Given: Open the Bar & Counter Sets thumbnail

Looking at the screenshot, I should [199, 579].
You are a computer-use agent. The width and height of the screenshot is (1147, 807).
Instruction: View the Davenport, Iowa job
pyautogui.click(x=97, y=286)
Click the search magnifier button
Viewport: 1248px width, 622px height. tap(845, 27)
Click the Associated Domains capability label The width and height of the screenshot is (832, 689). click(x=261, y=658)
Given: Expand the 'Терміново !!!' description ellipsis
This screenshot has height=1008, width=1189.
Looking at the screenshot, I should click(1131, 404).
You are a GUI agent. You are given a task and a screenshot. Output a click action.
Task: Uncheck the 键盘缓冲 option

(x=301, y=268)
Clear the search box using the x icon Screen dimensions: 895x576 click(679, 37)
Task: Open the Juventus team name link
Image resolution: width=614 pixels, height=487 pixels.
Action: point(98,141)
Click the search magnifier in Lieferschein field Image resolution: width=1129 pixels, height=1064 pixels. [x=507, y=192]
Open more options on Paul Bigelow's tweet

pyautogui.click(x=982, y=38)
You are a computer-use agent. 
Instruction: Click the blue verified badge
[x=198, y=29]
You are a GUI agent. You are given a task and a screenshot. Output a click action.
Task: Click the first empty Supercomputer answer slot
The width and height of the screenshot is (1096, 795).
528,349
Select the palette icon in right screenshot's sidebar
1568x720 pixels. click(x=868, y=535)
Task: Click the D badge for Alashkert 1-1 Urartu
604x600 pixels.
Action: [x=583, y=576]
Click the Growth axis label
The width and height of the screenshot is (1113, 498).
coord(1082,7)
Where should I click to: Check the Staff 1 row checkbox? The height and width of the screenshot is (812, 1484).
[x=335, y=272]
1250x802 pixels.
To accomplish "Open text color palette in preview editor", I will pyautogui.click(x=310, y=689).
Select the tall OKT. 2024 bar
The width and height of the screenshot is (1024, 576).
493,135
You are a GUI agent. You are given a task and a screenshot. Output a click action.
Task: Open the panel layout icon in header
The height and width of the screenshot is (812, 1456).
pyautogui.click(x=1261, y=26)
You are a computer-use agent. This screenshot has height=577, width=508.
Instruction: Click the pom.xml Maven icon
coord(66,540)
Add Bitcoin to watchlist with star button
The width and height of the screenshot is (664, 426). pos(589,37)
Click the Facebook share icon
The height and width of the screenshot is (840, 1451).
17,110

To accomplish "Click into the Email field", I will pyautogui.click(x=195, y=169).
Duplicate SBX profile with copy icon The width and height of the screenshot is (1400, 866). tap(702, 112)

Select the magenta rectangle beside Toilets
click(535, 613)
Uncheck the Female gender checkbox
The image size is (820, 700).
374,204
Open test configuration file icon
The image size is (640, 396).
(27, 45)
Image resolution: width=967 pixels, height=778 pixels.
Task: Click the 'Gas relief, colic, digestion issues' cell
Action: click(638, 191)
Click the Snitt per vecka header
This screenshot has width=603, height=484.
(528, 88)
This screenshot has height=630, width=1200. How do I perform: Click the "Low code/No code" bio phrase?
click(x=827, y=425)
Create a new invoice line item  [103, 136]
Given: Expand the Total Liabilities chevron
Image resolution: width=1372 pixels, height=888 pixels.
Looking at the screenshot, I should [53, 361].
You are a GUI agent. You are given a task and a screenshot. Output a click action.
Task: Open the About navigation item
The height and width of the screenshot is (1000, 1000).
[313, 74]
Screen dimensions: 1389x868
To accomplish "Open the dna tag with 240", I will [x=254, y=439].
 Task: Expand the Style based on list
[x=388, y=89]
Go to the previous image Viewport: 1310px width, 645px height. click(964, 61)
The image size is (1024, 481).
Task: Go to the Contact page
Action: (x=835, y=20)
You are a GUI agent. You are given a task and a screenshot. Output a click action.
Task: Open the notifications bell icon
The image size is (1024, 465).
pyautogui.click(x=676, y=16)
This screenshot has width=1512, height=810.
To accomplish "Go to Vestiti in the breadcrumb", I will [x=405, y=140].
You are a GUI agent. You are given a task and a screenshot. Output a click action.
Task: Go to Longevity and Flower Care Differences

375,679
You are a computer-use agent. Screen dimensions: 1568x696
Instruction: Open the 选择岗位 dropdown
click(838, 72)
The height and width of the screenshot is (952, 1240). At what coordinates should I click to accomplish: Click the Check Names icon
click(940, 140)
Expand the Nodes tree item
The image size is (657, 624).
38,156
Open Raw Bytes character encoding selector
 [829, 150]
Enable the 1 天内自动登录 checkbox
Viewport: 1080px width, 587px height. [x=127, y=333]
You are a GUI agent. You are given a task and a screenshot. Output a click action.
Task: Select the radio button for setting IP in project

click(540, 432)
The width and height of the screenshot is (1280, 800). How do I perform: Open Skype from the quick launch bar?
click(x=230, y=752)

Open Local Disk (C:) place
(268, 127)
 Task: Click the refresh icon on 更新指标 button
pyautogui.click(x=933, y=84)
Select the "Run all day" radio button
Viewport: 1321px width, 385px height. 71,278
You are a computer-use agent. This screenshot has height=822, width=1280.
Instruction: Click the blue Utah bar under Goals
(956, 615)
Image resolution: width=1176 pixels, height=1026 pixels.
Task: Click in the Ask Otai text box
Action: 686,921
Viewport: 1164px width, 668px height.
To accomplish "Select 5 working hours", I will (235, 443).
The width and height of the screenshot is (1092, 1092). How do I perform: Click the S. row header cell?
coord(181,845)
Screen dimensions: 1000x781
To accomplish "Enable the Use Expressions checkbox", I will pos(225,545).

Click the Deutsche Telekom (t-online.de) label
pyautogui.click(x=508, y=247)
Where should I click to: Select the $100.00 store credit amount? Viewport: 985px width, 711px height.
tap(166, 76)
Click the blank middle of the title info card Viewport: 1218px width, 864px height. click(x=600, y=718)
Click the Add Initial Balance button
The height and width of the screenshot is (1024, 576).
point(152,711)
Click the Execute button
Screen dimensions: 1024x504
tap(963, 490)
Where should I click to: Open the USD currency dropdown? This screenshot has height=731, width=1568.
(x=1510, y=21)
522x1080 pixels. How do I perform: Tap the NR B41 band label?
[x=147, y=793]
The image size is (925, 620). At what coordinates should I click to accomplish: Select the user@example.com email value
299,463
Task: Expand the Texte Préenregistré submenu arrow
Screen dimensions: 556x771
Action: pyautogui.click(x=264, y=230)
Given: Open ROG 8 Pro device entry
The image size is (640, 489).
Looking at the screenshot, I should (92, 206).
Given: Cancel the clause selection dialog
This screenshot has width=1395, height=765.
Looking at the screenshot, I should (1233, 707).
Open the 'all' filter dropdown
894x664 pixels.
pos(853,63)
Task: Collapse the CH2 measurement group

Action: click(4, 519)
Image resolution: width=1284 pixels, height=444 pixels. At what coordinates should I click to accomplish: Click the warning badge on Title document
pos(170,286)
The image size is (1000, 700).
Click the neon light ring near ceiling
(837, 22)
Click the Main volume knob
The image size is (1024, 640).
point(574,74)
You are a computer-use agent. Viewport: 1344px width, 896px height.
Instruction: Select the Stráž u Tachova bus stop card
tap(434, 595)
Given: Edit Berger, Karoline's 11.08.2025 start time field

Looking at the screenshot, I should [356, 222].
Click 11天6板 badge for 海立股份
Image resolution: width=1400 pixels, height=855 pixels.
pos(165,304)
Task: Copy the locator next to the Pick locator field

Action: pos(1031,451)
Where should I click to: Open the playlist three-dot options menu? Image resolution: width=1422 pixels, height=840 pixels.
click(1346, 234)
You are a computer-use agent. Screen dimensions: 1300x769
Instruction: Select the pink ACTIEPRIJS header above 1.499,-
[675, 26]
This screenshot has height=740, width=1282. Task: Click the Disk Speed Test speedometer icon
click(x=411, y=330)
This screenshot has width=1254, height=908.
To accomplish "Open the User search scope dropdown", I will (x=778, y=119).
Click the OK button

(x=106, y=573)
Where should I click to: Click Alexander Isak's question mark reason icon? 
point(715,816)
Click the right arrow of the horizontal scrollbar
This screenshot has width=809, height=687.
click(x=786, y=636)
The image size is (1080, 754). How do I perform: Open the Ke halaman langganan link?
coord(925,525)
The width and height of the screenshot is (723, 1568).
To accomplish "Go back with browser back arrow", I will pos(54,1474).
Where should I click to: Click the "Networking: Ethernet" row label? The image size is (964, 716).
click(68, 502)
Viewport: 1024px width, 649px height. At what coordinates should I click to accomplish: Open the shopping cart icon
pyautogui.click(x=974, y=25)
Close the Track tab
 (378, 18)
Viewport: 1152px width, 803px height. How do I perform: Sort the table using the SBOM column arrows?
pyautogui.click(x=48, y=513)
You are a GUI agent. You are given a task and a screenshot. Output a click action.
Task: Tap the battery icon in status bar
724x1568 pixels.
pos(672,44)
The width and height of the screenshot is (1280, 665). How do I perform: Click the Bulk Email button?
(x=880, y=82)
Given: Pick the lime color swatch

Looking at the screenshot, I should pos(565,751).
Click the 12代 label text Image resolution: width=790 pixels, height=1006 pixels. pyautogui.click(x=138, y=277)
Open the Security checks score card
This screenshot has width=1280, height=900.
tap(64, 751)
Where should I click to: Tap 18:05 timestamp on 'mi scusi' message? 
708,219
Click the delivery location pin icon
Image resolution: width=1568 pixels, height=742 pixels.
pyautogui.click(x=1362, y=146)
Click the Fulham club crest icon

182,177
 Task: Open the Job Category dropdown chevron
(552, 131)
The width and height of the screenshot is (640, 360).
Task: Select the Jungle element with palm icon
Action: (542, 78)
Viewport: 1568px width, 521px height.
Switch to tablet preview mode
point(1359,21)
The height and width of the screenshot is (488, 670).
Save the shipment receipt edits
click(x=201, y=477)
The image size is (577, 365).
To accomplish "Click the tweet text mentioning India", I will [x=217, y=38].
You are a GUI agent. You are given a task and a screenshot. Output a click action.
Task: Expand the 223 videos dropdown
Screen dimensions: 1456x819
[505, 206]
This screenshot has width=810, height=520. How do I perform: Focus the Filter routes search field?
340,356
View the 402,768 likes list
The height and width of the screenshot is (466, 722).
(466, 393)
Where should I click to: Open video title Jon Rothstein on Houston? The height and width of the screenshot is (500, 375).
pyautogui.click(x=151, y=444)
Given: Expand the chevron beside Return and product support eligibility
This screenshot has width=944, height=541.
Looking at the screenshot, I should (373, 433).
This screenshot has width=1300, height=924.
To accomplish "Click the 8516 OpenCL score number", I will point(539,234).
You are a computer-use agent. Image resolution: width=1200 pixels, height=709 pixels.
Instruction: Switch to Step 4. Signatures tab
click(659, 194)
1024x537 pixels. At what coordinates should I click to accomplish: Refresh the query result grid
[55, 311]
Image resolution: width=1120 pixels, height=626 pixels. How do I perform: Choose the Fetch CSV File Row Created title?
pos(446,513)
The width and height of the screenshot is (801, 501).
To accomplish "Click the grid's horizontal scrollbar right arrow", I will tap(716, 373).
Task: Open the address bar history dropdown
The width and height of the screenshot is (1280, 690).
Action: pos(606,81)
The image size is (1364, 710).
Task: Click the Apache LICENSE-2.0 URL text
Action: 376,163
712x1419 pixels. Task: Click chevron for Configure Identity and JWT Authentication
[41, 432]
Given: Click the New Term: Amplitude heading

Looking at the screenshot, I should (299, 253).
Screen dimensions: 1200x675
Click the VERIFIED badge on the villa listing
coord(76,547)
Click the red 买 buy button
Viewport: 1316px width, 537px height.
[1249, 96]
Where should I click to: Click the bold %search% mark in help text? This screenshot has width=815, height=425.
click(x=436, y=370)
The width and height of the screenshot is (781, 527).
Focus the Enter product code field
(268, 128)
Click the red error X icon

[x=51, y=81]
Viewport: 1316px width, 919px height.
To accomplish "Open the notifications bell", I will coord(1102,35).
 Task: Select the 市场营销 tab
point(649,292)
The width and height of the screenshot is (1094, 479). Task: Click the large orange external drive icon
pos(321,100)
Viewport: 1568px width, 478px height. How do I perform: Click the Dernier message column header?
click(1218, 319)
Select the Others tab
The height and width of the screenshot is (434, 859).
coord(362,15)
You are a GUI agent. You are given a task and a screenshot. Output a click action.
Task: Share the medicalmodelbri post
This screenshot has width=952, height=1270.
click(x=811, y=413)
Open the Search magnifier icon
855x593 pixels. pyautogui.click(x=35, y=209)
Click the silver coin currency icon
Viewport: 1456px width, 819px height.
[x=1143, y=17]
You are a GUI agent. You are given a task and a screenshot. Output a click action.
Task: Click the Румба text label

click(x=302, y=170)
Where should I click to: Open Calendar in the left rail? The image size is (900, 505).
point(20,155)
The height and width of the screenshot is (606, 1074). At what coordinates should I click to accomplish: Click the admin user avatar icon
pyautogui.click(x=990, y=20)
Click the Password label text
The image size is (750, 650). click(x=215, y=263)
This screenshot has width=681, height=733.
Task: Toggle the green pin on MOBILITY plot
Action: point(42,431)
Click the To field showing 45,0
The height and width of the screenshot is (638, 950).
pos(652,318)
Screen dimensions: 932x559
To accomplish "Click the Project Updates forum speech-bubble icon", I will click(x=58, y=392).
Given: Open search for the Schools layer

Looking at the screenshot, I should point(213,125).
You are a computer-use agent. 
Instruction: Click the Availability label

==========

Lines to set down from above: the line with "This screenshot has height=740, width=1282.", the line with "The width and height of the screenshot is (723, 1568).", and every line between, each exactly as written.

This screenshot has height=740, width=1282. Task: Click the Disk Speed Test speedometer icon
click(x=411, y=330)
This screenshot has width=1254, height=908.
To accomplish "Open the User search scope dropdown", I will (x=778, y=119).
Click the OK button

(x=106, y=573)
Where should I click to: Click Alexander Isak's question mark reason icon? 
point(715,816)
Click the right arrow of the horizontal scrollbar
This screenshot has width=809, height=687.
click(x=786, y=636)
The image size is (1080, 754). How do I perform: Open the Ke halaman langganan link?
coord(925,525)
The width and height of the screenshot is (723, 1568).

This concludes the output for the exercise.